> [Exercise objective] Update the items below by replacing "menu" with "panel" and keeping everything else the same. Leave the pictures out of your answer.

> [Data supplied]

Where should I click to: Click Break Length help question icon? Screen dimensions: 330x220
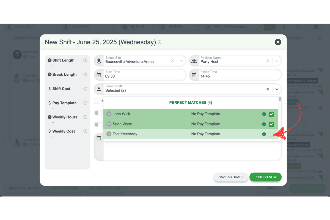85,75
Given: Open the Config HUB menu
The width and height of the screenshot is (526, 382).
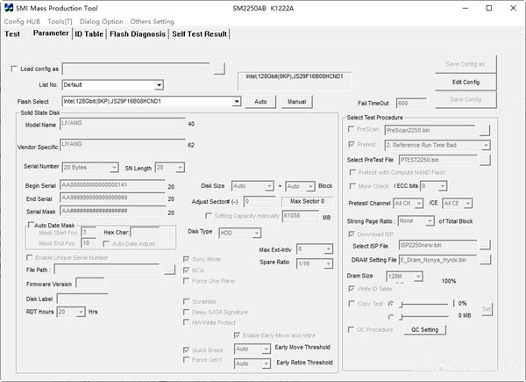Looking at the screenshot, I should tap(21, 21).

> [Correct result]
Where should I click to: Click Break Length help question icon? Screen dimensions: 330x220
85,75
Given: Open the Config HUB panel
The width and height of the screenshot is (526, 382).
Looking at the screenshot, I should tap(21, 21).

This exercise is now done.